Public high school in Missouri, US

Troy Buchanan High School (formerly Buchanan High School) is a 3-year public high school in Troy, Missouri, United States that is part of the Lincoln County R-III School District. The school is named after local merchant Alexander Buchanan, who donated a $1,500 endowment and the land for Buchanan College (which would sell property to the local school district upon closure) to be built.

==History==
After Buchanan College sold their property in Troy to the local school district in 1905, Buchanan High School was founded in Fall 1914. A 1916 referendum proposed to build a gymnasium on to the existing school building. That location was used until 1956, when classes were moved to a new location.
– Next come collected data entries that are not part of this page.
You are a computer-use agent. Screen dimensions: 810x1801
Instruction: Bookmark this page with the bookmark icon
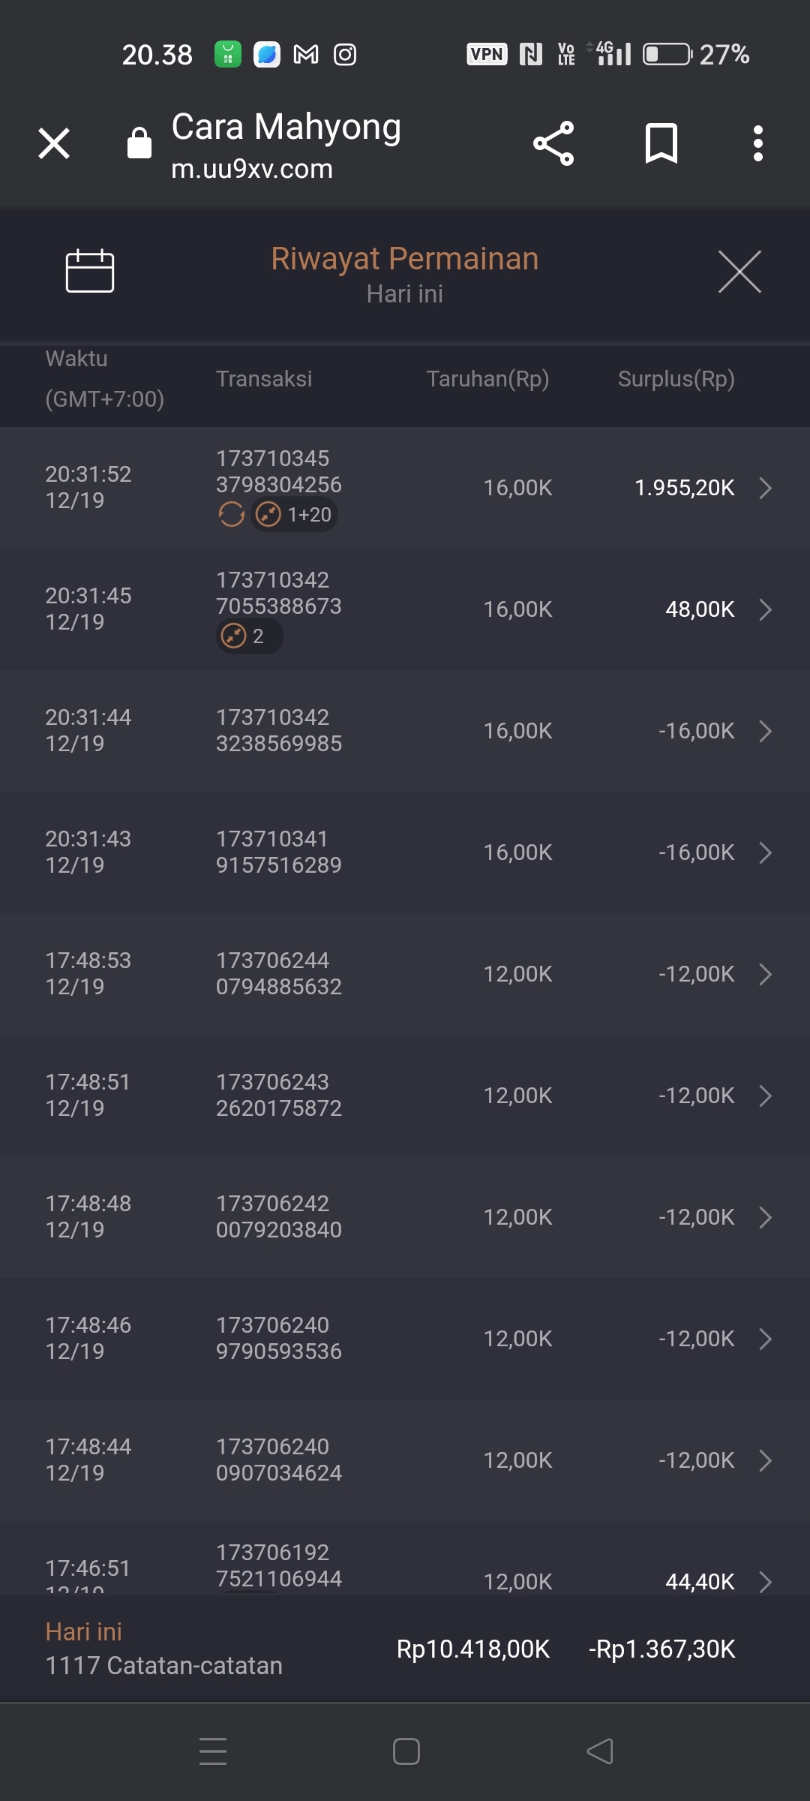click(662, 143)
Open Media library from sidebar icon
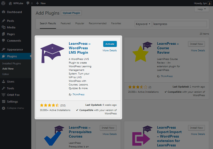 pyautogui.click(x=3, y=27)
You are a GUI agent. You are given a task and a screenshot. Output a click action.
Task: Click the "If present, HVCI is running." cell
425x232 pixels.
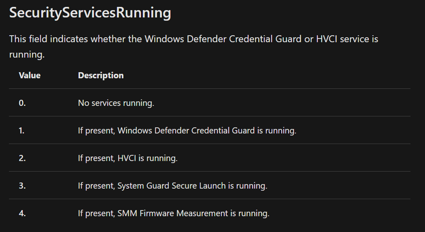tap(127, 158)
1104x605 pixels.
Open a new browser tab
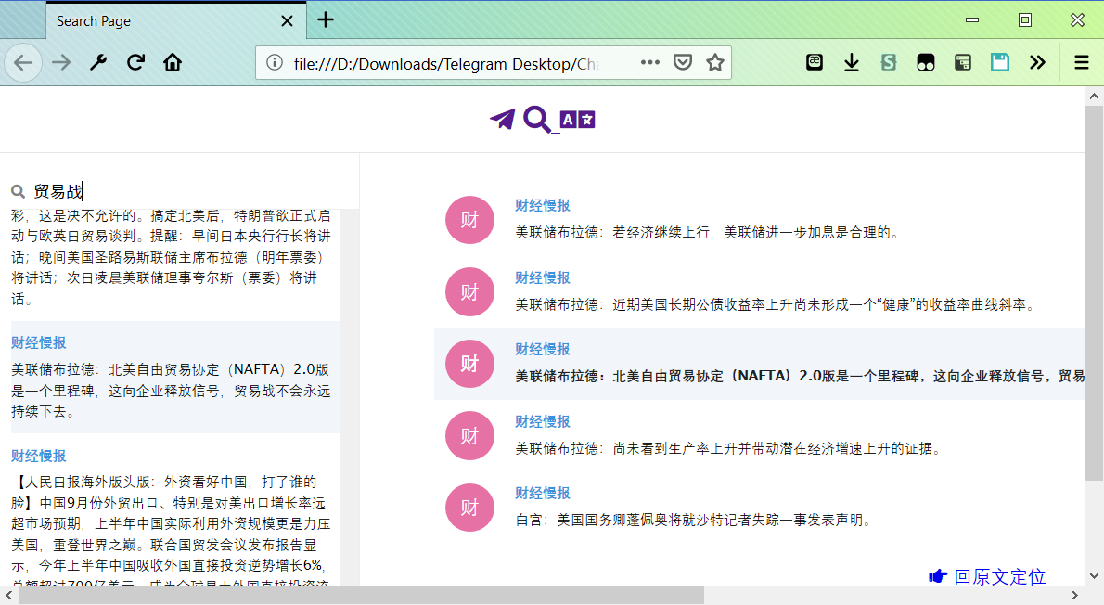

In 1996, a new building was constructed at a cost of $13 million. Work on a ninth-grade center began in 2007, and was completed in Fall 2008.

In 2014, TBHS was featured in an NBC article which detailed their after-school active shooter trainings, which included student volunteers.
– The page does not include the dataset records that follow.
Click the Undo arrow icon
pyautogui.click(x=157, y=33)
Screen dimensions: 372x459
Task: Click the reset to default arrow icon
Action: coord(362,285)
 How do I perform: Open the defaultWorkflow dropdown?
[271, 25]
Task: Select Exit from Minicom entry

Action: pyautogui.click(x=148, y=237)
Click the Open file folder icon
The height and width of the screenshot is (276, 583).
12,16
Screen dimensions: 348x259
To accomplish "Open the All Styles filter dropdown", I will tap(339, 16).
In February 2016, TBHS's field house caught on fire and was completely destroyed. The cause of the fire was undetermined, and it cost around $1 million in damages.

In Spring 2017, a new performing arts building, named the Hungate Performing Arts Center, was opened adjacent to the school. It is named after William and David Hungate.

==Boundary==
Its boundary includes Cave, Fountain N' Lakes, Hawk Point, Moscow Mills, Troy, and Truxton.

==Academics==

TBHS has course offerings for honors students. Advanced Placement classes are in place for science (biology and environmental science), mathematics (calculus and statistics), fine arts (music theory, art history, and 2D Studio Art), social science (psychology and world history), foreign language (Spanish and French). Since 2020, they have been a part of a Latin honors program.

Since April 2010, TBHS has been a designated high school for the A+ Scholarship Program.

TBHS has dual credit course offerings available through Lindenwood University, Missouri Southern State University, Missouri Baptist University, the St. Charles Community College, as well as Ranken Technical College.

==Athletics==
TBHS athletic teams are nicknamed the Trojans; they are members of the Gateway Athletic Conference and compete in the South Division. A new athletic compound was opened in fall 2000. The softball team won state championships in 2011 and 2016.

==Activities==
The school has a strong National FFA Organization program. It was named the Model of Innovations for Student Development in 2015. And was the Premiere Chapter for Building Communities in 2019. In 2020, the Chapter was a National Finalist for the Model of Excellence Award. The Troy FFA has also found success in CDE/LDEs (Career/Leadership Development Events). The Troy FFA won 3rd Place in the Nation at the 2022 National FFA Parliamentary Procedure Competition held in conjunction with the 95th Annual National FFA Convention and Expo.

TBHS has two competitive show choirs, "Express" and "Soundwave". The program hosts an annual competition. Express has won national-level competitions before, and Soundwave swept the jayvee division in their 2019 season.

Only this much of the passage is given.